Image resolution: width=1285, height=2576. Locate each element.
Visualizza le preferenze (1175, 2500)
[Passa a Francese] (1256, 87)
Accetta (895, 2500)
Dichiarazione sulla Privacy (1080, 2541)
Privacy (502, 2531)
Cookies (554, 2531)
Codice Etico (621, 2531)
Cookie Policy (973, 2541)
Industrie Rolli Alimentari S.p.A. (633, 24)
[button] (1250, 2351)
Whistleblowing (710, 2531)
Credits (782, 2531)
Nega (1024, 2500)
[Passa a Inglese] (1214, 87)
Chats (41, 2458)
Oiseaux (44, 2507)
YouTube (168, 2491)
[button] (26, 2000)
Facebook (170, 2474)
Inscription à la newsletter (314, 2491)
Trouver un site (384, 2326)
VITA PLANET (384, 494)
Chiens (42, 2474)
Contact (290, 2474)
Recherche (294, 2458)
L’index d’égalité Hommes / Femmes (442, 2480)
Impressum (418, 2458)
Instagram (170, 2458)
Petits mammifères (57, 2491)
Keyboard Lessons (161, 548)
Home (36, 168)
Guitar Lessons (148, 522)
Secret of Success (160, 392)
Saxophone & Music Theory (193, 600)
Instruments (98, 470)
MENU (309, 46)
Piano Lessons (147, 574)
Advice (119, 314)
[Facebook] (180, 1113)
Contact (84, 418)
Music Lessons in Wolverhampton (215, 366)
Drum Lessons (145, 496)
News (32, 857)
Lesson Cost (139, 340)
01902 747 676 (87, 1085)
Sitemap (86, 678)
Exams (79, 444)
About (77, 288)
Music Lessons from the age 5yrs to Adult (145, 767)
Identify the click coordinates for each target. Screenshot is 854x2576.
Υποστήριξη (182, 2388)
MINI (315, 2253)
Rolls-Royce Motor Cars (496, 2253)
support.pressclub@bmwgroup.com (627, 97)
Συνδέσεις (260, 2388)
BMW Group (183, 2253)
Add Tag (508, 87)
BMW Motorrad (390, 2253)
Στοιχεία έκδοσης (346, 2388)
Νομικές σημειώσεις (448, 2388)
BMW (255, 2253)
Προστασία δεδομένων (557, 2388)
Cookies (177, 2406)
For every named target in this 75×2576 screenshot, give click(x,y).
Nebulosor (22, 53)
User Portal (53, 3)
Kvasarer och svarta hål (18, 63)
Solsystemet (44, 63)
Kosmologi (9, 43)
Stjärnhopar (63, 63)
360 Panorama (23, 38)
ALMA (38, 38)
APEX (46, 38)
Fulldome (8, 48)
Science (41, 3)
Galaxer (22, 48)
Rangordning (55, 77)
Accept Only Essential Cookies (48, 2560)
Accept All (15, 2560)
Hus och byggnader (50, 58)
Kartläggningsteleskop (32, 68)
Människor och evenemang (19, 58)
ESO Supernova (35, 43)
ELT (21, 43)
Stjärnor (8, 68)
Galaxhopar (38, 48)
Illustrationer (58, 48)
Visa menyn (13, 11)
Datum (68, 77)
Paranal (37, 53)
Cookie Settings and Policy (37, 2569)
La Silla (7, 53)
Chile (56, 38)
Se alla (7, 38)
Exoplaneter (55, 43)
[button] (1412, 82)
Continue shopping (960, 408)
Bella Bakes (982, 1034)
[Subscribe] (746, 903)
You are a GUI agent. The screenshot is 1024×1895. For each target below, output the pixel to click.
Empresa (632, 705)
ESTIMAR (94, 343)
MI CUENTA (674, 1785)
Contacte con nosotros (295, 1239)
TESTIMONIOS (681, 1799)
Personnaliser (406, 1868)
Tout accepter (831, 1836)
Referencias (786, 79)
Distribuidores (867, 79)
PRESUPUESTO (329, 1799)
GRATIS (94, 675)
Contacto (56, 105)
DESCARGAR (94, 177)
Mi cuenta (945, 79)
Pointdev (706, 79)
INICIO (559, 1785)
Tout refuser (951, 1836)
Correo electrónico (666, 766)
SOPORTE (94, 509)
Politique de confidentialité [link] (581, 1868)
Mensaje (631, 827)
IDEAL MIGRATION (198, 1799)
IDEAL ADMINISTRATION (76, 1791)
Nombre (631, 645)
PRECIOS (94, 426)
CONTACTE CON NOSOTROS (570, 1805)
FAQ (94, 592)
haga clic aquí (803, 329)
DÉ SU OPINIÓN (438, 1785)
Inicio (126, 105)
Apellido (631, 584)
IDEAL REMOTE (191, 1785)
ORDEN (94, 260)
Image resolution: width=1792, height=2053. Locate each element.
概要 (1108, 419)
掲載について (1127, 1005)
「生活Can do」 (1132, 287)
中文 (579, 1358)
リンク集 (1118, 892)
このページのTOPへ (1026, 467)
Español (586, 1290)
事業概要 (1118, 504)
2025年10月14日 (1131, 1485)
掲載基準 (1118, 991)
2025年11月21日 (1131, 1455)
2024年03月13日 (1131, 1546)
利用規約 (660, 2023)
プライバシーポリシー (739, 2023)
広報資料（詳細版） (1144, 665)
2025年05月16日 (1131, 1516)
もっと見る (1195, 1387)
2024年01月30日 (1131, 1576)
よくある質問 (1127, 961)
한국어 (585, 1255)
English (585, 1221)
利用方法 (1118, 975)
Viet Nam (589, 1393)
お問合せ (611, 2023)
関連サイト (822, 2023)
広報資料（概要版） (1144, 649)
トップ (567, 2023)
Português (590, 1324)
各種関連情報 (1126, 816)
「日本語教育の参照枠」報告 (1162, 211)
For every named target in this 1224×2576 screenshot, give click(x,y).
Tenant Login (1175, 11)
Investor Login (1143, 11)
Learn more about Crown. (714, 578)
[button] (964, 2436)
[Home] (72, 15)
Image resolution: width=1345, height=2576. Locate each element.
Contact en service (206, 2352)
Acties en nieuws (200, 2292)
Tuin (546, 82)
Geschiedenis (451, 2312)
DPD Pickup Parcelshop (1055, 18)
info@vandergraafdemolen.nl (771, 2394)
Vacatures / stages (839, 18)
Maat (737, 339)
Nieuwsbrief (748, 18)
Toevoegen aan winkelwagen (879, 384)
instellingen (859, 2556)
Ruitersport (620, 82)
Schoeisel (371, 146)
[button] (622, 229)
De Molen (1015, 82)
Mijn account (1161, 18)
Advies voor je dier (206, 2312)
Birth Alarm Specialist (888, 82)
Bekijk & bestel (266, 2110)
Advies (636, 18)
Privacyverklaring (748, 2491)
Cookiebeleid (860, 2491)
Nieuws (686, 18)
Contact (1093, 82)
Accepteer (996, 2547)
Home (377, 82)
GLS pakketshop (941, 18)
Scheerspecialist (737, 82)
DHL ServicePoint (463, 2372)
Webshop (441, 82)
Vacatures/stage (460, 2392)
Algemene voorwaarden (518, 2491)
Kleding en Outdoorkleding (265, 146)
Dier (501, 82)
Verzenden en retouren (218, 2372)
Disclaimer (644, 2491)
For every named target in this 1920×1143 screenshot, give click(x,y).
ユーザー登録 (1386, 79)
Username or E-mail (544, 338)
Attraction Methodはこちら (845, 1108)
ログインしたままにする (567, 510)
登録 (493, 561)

- Work instruction
Going line by line through the entries above, count each line that has the word "width", then state the count alone.

- Solution to this problem
3